- **WHAT THE EXERCISE ASKS**: Your copy starts at the line containing "The image size is (2078, 524)." and ends at the last line below. Copy exactly, without pictures.

++++++++++++++++++++

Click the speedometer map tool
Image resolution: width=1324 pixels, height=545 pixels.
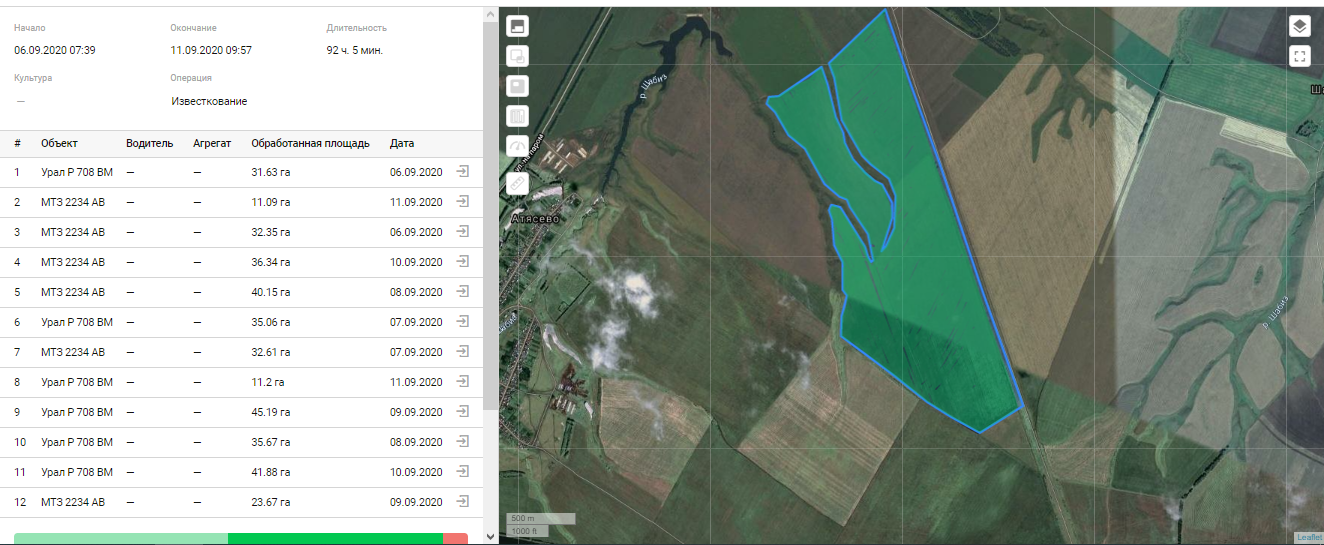coord(517,148)
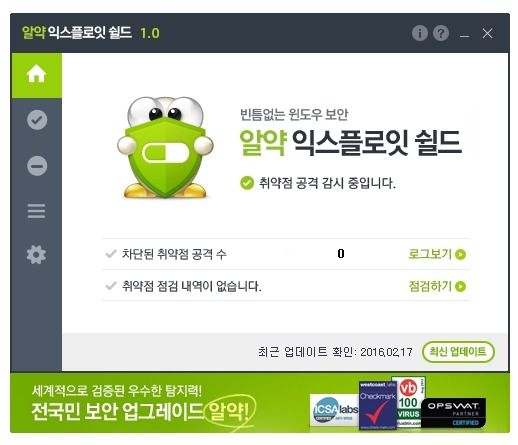This screenshot has width=518, height=445.
Task: Minimize the Exploit Shield window
Action: coord(464,34)
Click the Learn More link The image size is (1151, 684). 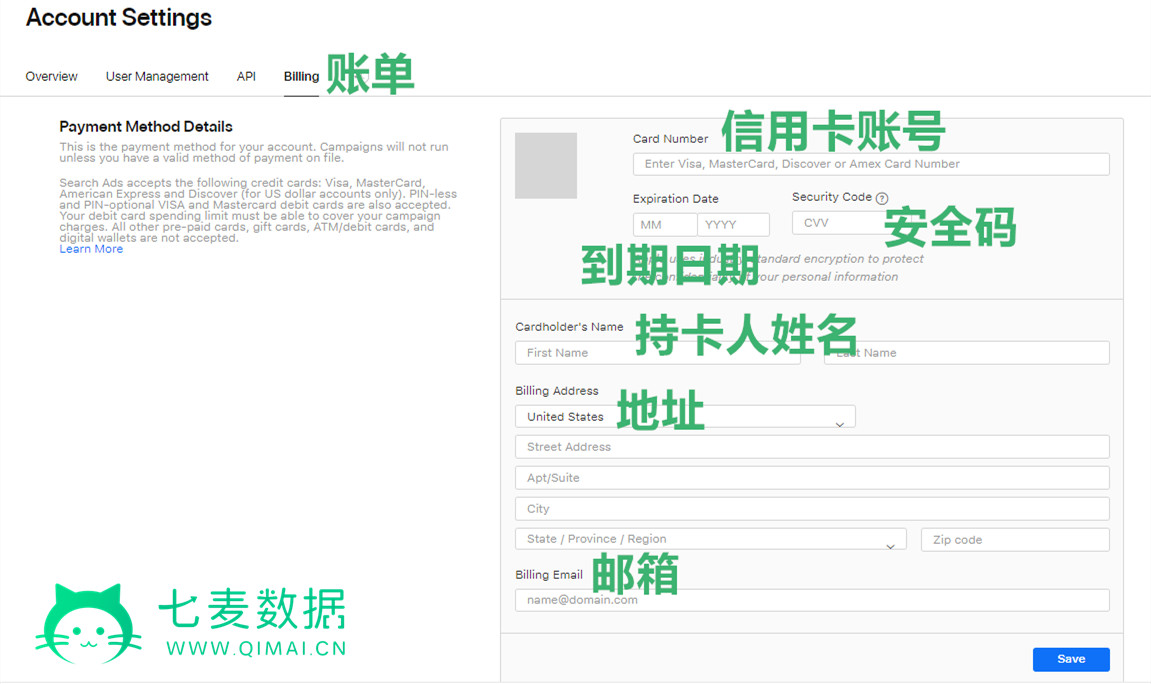(91, 249)
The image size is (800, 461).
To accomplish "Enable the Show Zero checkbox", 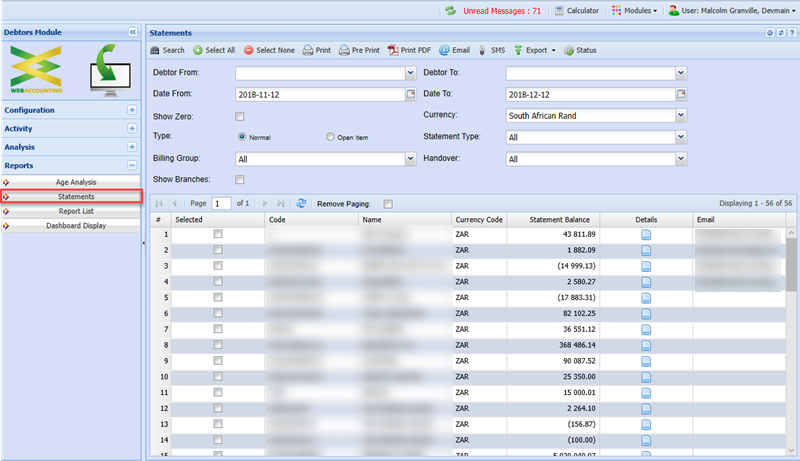I will pyautogui.click(x=239, y=116).
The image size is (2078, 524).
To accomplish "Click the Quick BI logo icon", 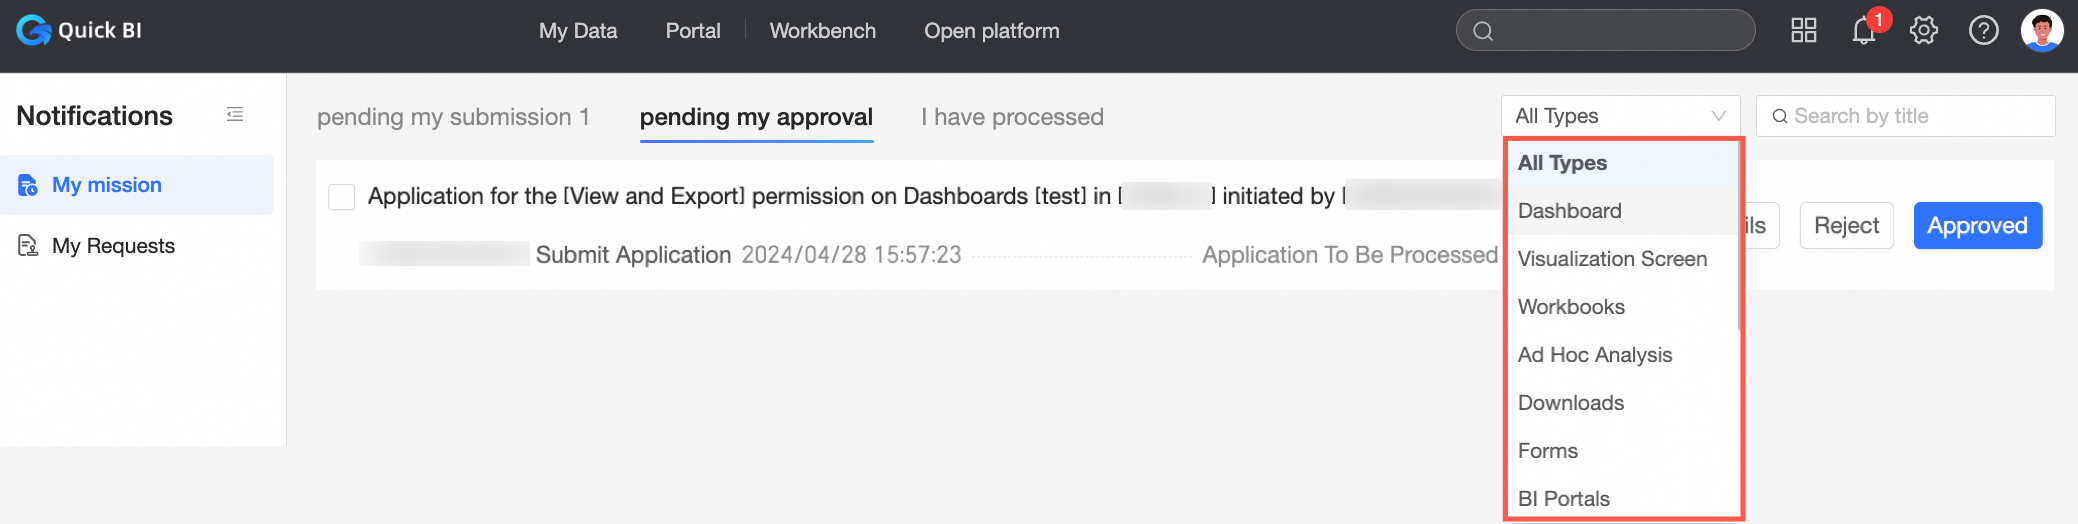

++++++++++++++++++++

- **ANSWER SPACE**:
The image size is (2078, 524).
To accomplish "Click the Quick BI logo icon", 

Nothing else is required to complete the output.